Air Force Major General John Thompson, the No. 2 official in charge of the huge multi-nation warplane development program, said the latest restructuring of the program had given officials enough resources and time to address future challenges.
"Both the hardware and the software issues that we're addressing are all within the realm of being resolved," Thompson told reporters on Friday, noting that Pentagon plans to postpone orders for 179 for five years would allow more time for development before production shifts into high gear in 2019.
He said the F-35 program office, the military services, and Lockheed were working together to reduce costs.
The Pentagon told lawmakers on Thursday that the projected cost to develop, build, operate and maintain the plane for 55 years rose by 8.6 percent to $1.51 trillion from $1.38 trillion in the latest Pentagon estimate.
Thompson said the program was also stepping up work on the 24 million lines of code needed to fly and operate the new warplane and associated ground-based equipment, such as simulators, Thompson said.
"The complexity there gives us pause," he said. "We know we can go fix the mechanical engineering issues associated with structural problems. We're very confident in that. But in terms of fusing together that many lines of code into actual warfighting capability, we realize that could bring us to our knees if it doesn't work."
(Excerpt) Read more at reuters.com ...
You must know by now that there is no computer software without bugs. Think about it next time you board that shiny Boeing aircraft!
Its always fixed.
“Its always fixed.”
No, it isn’t. Sometimes big software projects are so bad, they’re eventually abandoned, especially when the government is involved. See the FBI’s Virtual Case File software project that was so bad, they just gave up and abandoned it, after spending $170 million. Mega-software projects entail tremendous complexity and risk, and it doesn’t always pay off.

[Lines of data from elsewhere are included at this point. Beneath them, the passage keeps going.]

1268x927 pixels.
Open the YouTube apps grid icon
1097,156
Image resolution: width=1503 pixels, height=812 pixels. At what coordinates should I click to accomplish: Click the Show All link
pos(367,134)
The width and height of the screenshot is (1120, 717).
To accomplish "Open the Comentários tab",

this will not be abandoned. all parties want to see a happy ending.
It does not look favorably on the manufacturer or the Pentagon to have their planes flying with problems. Remember, they are selling these planes to other nations.Its best to double check their work and get it right the first time.
Pilots want their machine to be 100 percent condition.

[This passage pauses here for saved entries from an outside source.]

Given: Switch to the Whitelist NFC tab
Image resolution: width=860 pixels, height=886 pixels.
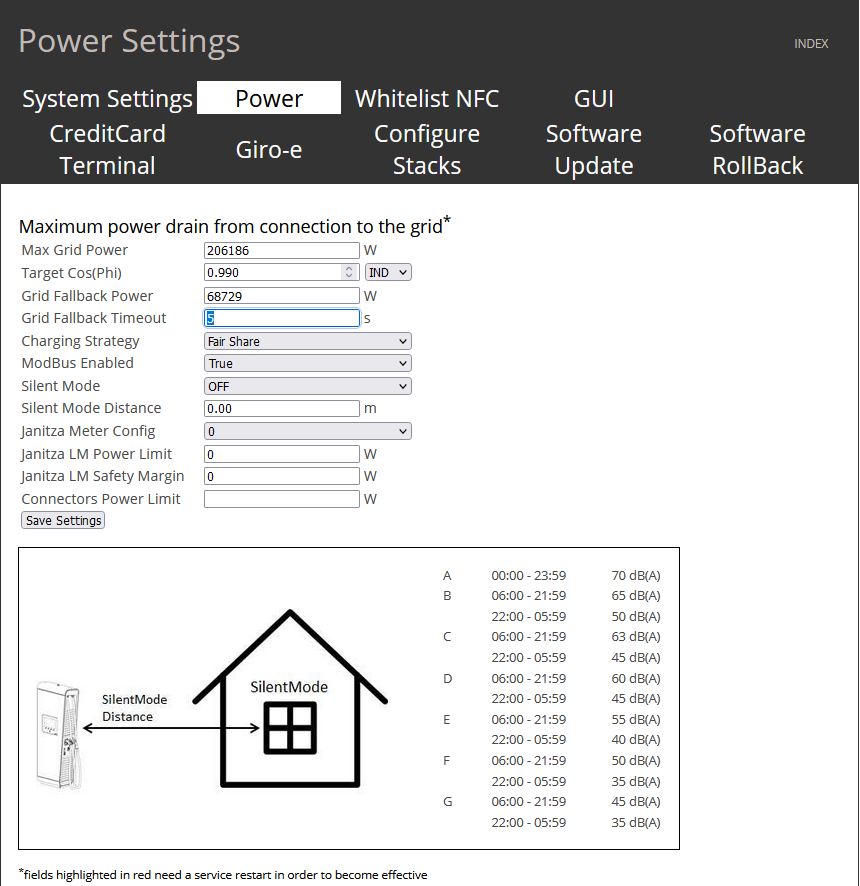Looking at the screenshot, I should pos(427,99).
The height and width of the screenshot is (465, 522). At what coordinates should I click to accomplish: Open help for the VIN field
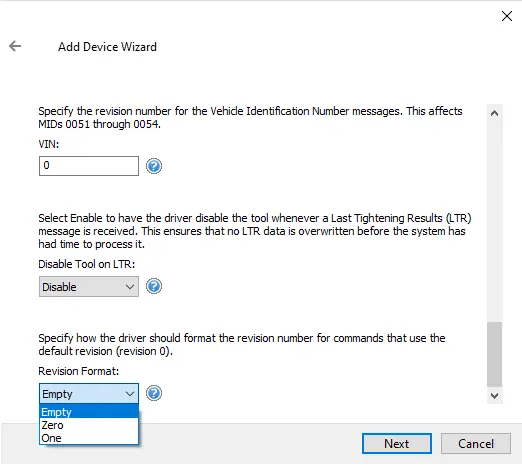pyautogui.click(x=154, y=166)

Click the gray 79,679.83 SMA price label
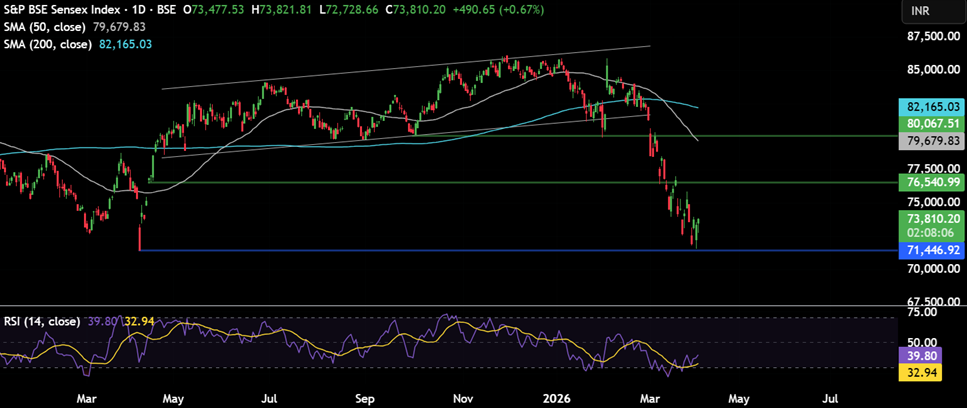pos(931,141)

Apparently you've never served in tactical aviation. Aircraft are rarely, if ever, at "100 percent". You might want to learn about up gripes and down gripes.
I agree. Microsoft is not a good choice. It looks like Lockheed doing the software
This is interesting:
one of the largest and most complex software development efforts in Pentagon history
Kelly Johnson rule should apply: “Be quick, be quiet, and be on time.”

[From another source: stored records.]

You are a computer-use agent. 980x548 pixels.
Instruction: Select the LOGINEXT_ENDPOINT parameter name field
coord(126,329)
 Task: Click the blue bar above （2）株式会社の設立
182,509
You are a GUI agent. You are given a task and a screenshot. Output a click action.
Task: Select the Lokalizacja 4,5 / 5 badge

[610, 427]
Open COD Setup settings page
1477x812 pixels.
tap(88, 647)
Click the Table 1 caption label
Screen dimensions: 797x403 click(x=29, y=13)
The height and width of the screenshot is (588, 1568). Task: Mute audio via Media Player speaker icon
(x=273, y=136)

From what I’ve read, the F-35 has over 10 million lines of code. By comparison, the software of the F-22, which was considered to be far beyond that of any other combat aircraft in the world, had only 5 million lines of code. The F/A-18 Super Hornet has about 1.5 million lines.
Could be MicroSoft.. it takes 24 million lines of code to run Microsoft Word. (sarc).
I guess those were tough to fly, but has always been my favorite to look at.
|/usr/local/src/f-35 # make clean|
I believe that particular aircraft is now a TARGET DRONE.
‘nuff said ;)
I would’ve thought he command to jettison all stores would be more complex. Go figure.